> _EXCERTO_:
Presos na máscara, vítimas da desinfecção
Fala-se muito do normal mas, dizem também, o normal era o nosso maior problema. Nestes dias questiono-me sobre o que é, afinal, o normal.
A máscara, que nos esconde parte do rosto, passou a ser essencial. Para além de uma comunidade que fica (ainda mais) alheada da comunicação porque não pode ler os lábios ou observar as expressões faciais, perdemos o sorriso e, sem sorrir ou partilhar um sorriso, não poderemos estar bem.
Foi-nos imposto um regresso a casa que, para alguns foi uma oportunidade para fazer mais devagar, o que também provoca um certo tipo de stress, resultante do tempo passado entre quatro paredes, sozinho ou dividindo a mesa da sala com quem mais tem de trabalhar, sempre no mesmo local.
Agora, que podemos sair, vemos o mundo numa ansiedade colectiva que individualmente escondemos, porque ainda não questionámos as consequências pessoais, sociais e institucionais do eventual colapso do que tomámos como certo: a sociedade.

> _DADOS EXTRAÍDOS_:

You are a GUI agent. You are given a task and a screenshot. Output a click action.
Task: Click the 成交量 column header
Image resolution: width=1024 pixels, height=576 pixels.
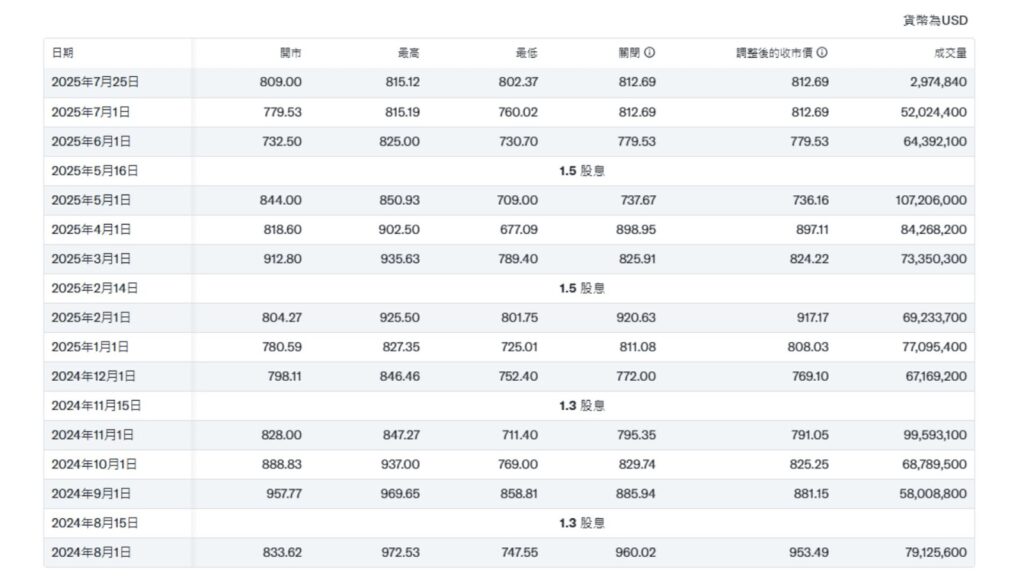click(x=951, y=53)
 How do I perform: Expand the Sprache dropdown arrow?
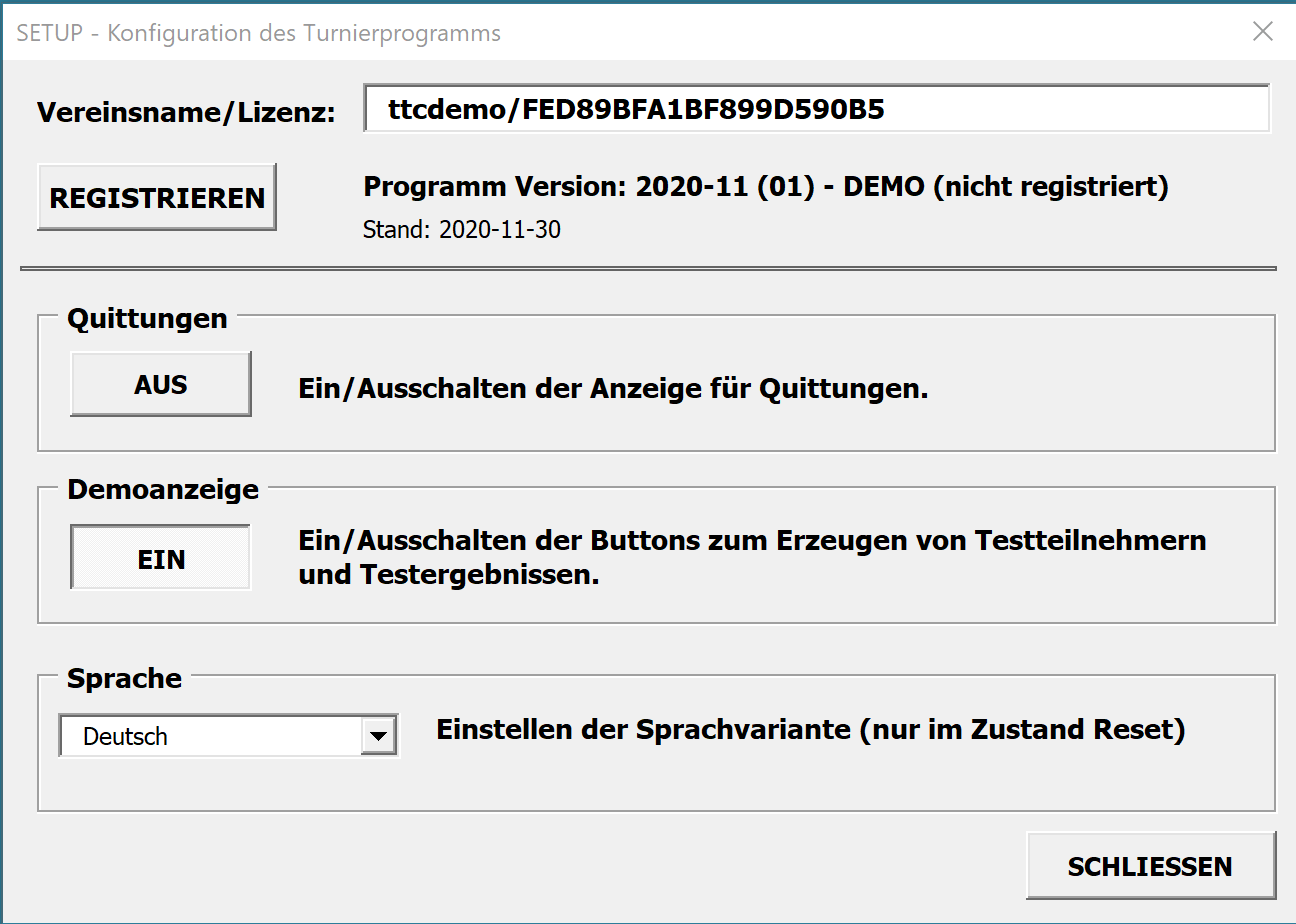pos(377,737)
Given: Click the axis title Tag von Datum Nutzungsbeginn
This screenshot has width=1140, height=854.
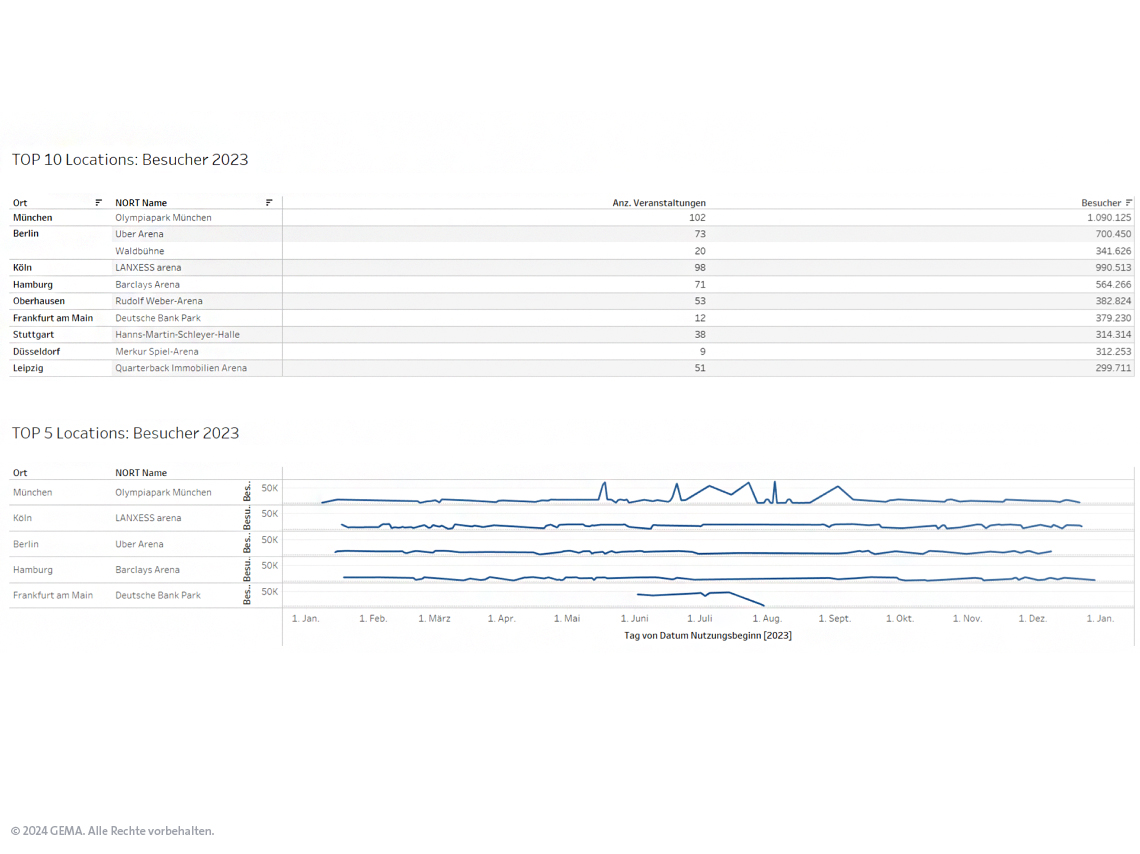Looking at the screenshot, I should click(x=707, y=636).
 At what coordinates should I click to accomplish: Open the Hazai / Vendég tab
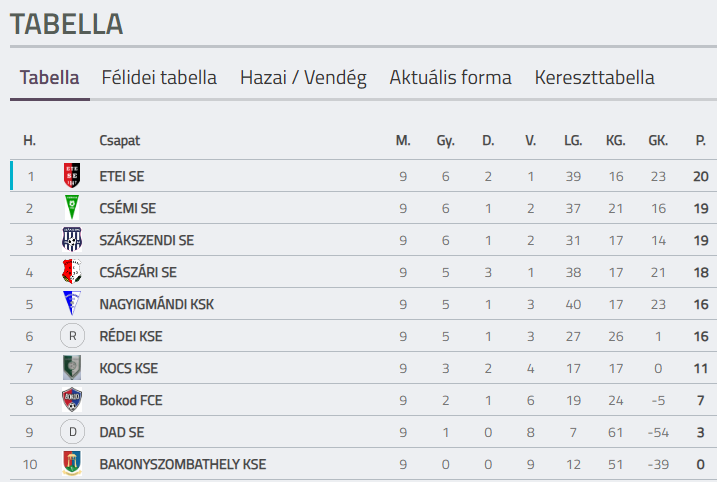[303, 78]
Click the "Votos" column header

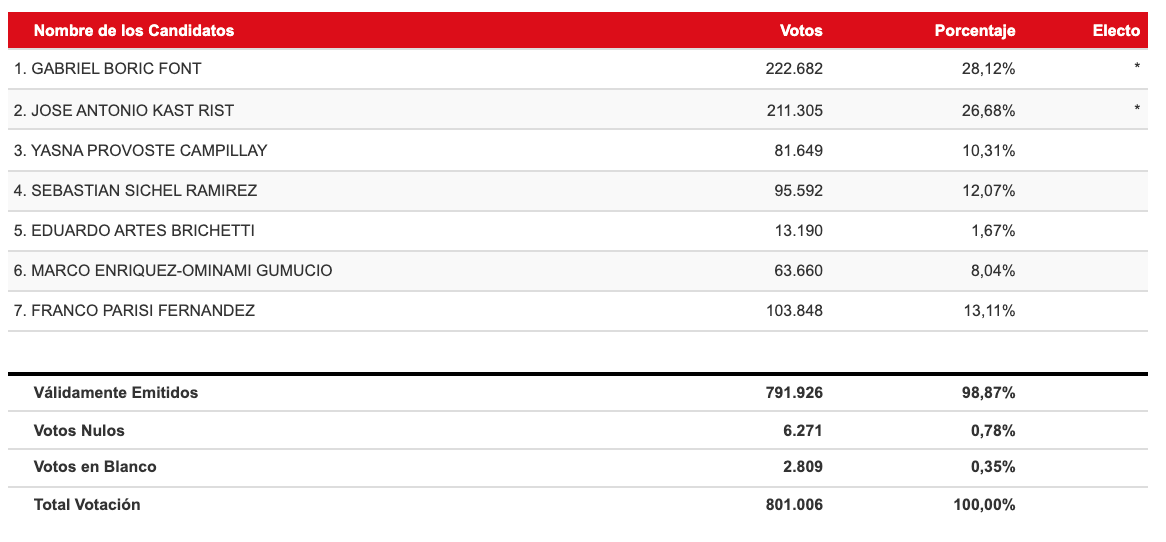pyautogui.click(x=801, y=30)
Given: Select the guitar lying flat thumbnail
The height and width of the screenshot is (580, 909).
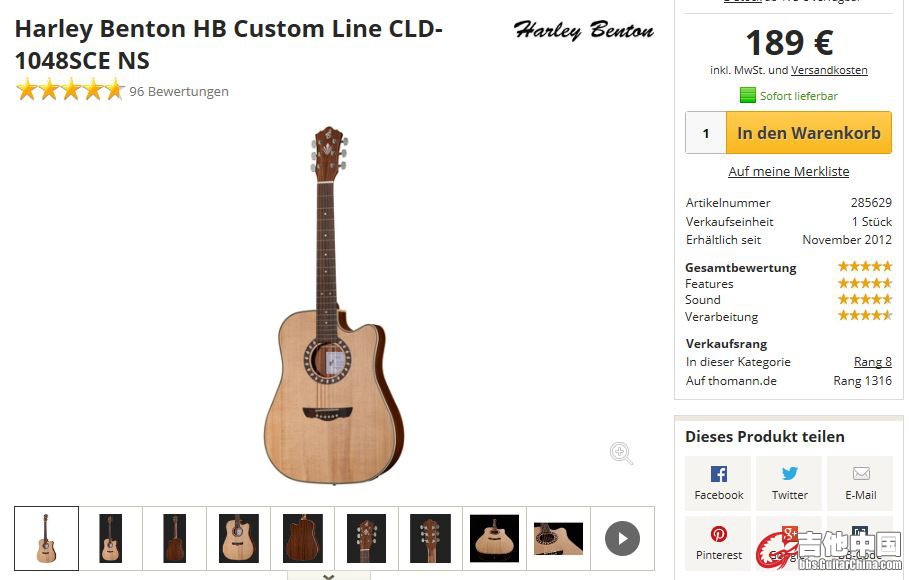Looking at the screenshot, I should (x=494, y=538).
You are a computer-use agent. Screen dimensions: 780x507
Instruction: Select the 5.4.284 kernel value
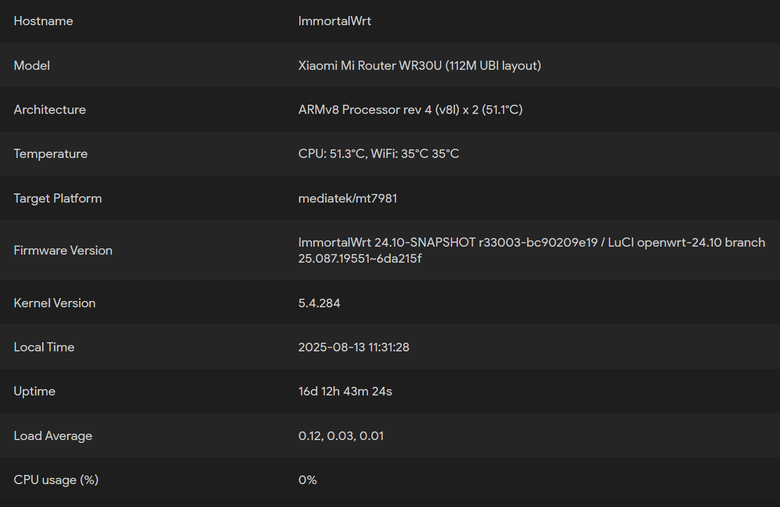coord(319,303)
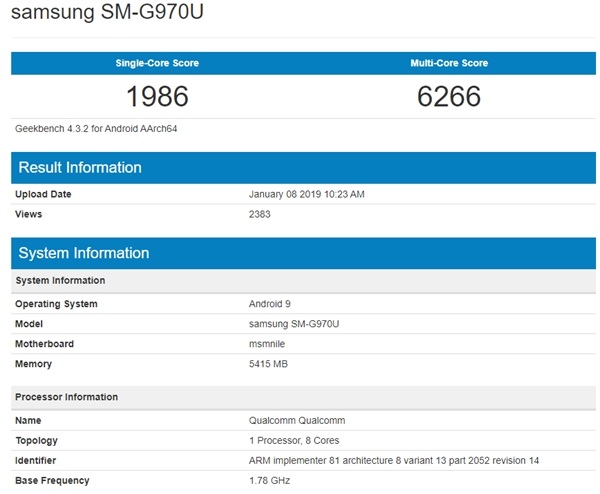Click the Single-Core Score header
The height and width of the screenshot is (494, 600).
pos(157,63)
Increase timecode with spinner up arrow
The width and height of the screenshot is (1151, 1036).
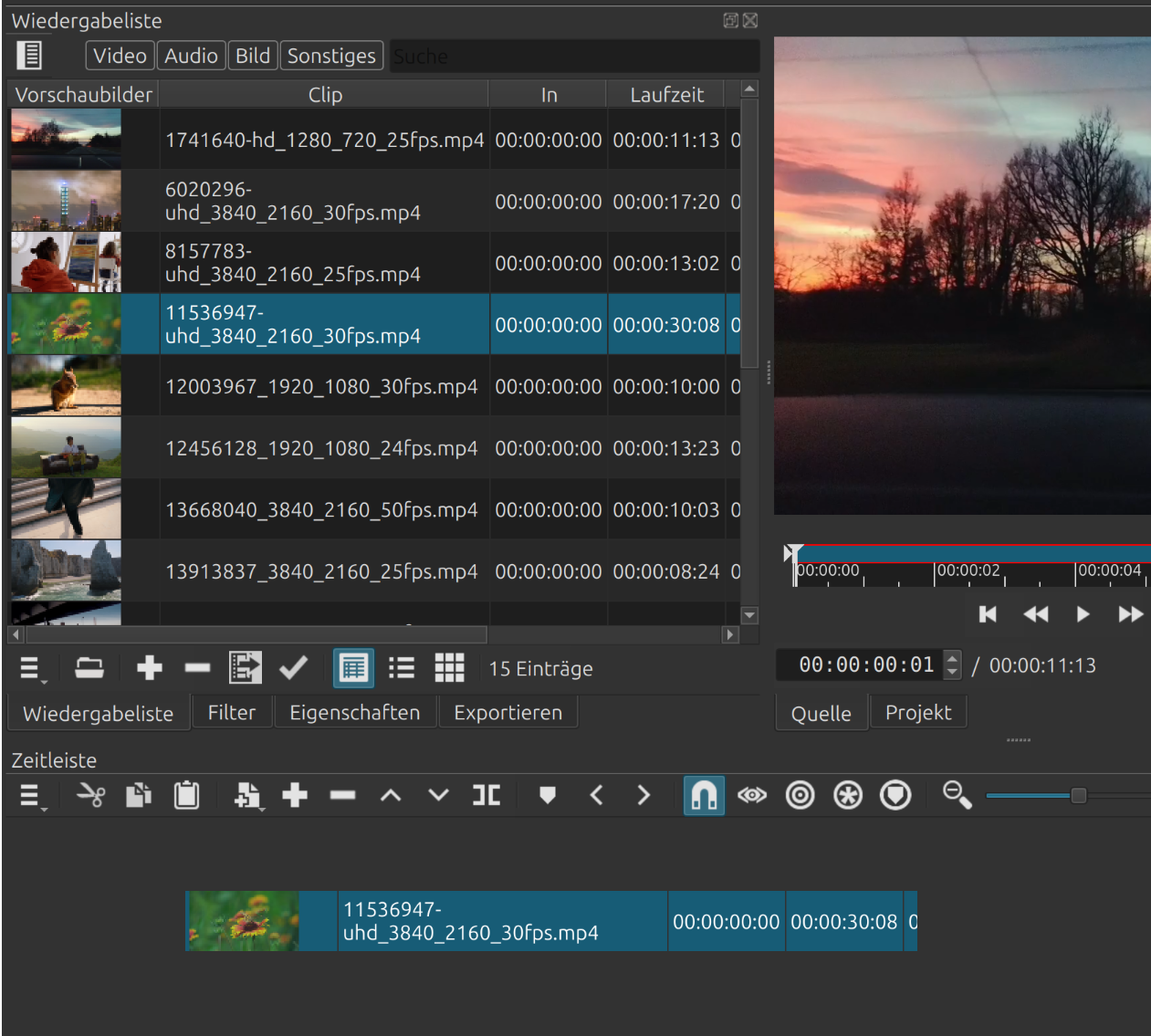tap(953, 658)

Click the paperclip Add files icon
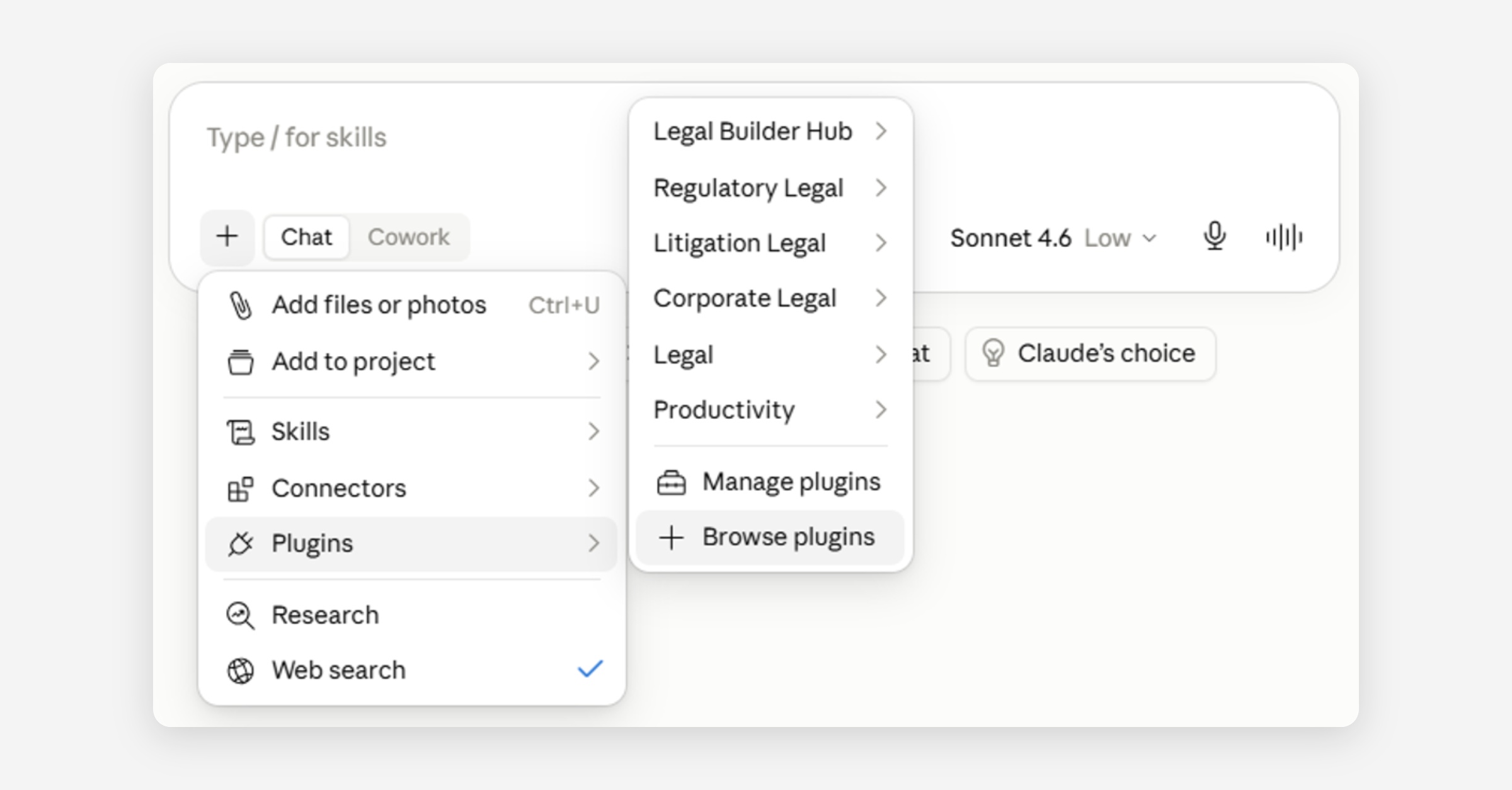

> _PERGUNTAS A RESPONDER_:
1. No excerto sobre a máscara, troque "normal" por "habitual" e escreva de novo o trecho desde "Presos na máscara, vítimas" até "afinal, o normal.", inclusive.
2. Prolongue, por favor, o excerto sobre a máscara a partir do ponto em que termina.

> _RESPOSTAS DO EXERCÍCIO_:
1.
Presos na máscara, vítimas da desinfecção
Fala-se muito do habitual mas, dizem também, o habitual era o nosso maior problema. Nestes dias questiono-me sobre o que é, afinal, o habitual.

2.
Nas ruas, homens de fatos especiais desinfectam os passeios, em casa e nos locais públicos a desinfecção é contínua, numa mistura explosiva de detergentes e água os quais, pergunto-me, terão tratamento antes de chegarem aos lençóis freáticos, aos lagos, rios, aos mares e oceanos? Pensem comigo: se usamos mais químicos para nos protegermos do vírus e, estes, são descartados no esgoto doméstico, estaremos a enviar mais químicos para o meio ambiente.
Ainda não sei o que acontece à lixívia numa ETAR mas sei que, se diluída numa determinada quantidade de água não é nociva, como sei que não há descargas químicas para o meio ambiente. O que dizer, contudo, dos detergentes que, pela sua composição, interferem na oxigenação da água, formam uma espuma e favorecem a proliferação de algas, impedindo a entrada de luz ou seja, a oxigenação.
Conudo, que impacto para o uso recorrente – quem sabe até excessivo – da lixívia, conhecida pelo seu baixo custo e poder de desinfecção mas que é, também agente corrosivo, de fácil decomposição quando misturado com elementos orgânicos ou outros produtos de limpeza e, sobretudo, tóxico?
Há quem diga que este vírus foi o melhor que nos poderia ter acontecido porque nos confronta com o que precisávamos fazer, num “normal” que já era o mundo em crise, evitando assim, o que muito cientistas afirmam, de que o mundo caminha rapidamente para o extermínio global.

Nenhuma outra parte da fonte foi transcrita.